Effetto BERLIOZ
Un concerto impreziosito da uno Spyres in stato di grazia
STRASBURGO BERLIOZ
BÉATRICE ET BÉNÉDICT
(OUVERTURE)
LES NUITS D’ÉTÉ
HAROLD EN ITALIE
DIRETTORE John Nelson
TENORE Michael Spyres
VIOLA Timothy Ridout
ORCHESTRA Philharmonique de Strasbourg
★★★★
Guardando alla storia esecutiva, sembrerebbe che Hector Berlioz sia un compositore da specialisti. Con l’eccezione dei lavori più noti, che hanno attirato l’interesse di tutti i grandi di oggi e di ieri, i musicisti che si sono immersi nel suo mondo in profondità non sono molti: Munch, Davis, Dutoit, per certi versi Gardiner e pochi altri. L’ultimo in ordine di tempo ad aver scelto di addentrarsi negli anfratti dell’opera del francese è John Nelson, navigato americano che con Berlioz ha ormai avviato da diversi anni un discorso tuttora aperto, che ogni anno si arricchisce di una nuova puntata che poi finisce dritta sul mercato discografico per Warner.
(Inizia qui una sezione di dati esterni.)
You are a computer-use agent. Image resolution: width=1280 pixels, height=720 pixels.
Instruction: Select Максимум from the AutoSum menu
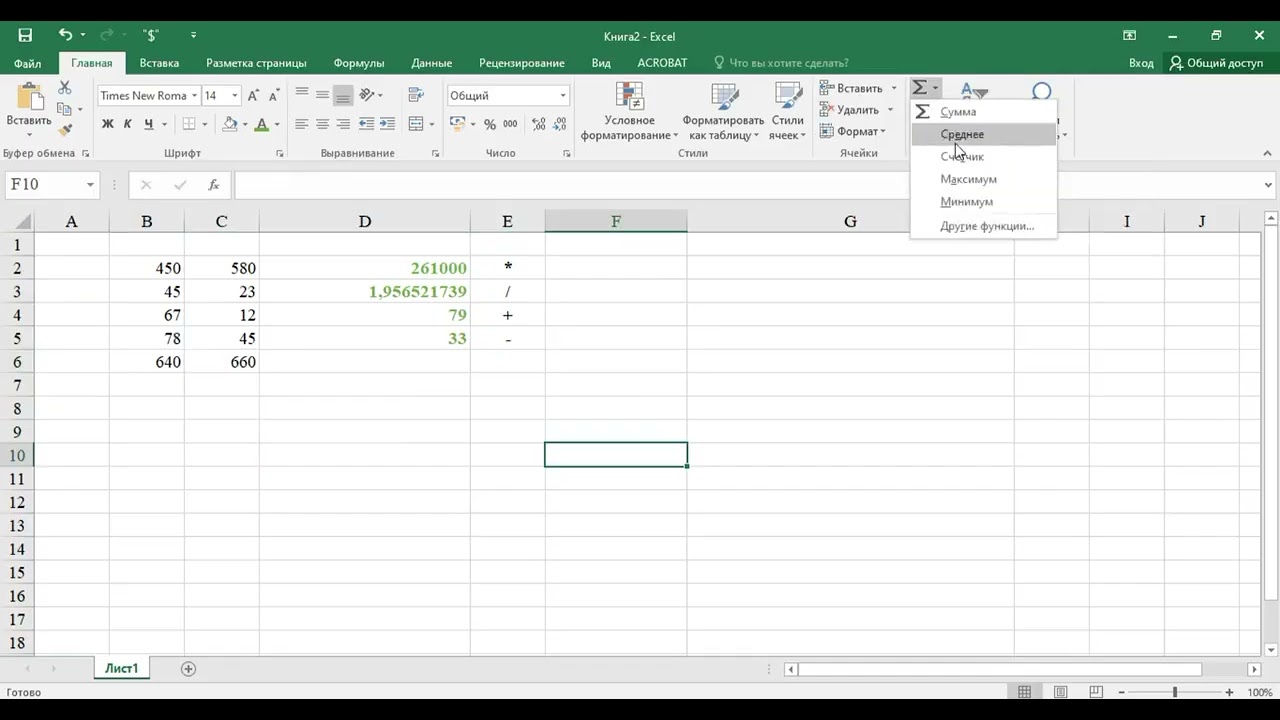[968, 179]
Questa volta non c’è di mezzo l’opera, se non di striscio con l’ouverture da Béatrice et Bénédict, ma la scelta è caduta su uno dei lavori sinfonici più eccentrici nella produzione berlioziana, Harold en Italie, quella strana sinfonia byroniana con viola solista che assomiglia molto a un poema sinfonico, e sul ciclo di melodie Les nuits d’été. A mantenere il filo con le puntate precedenti c’è Michael Spyres, che ormai ha dimostrato di possedere un eclettismo che gli consente di andare ben oltre il passaggio da Enea a Faust, ma può arrivare fino all’inconsueto approccio tenorile alle notti d’estate. Non che le canzoni francesi patiscano il trasporto a una vocalità maschile, tutt’altro.
La plasticità e la morbidezza della voce, l’ampiezza della sua estensione, consentono a Spyres di smussare ogni angolo, anche nelle zone più scoperte della tessitura, e di allargare le già ardue richieste della scrittura a discese verso il grave con una spavalderia irridente. È una felicissima sorpresa nell’Aroldo il giovane violista britannico Timothy Ridout che, a dispetto dell’età e del look da popstar, è artista tutt’altro che superficiale. Anzi, interiorizza il suono, lo assottiglia ai limiti dell’udibile senza focalizzarsi sulla bellezza timbrica.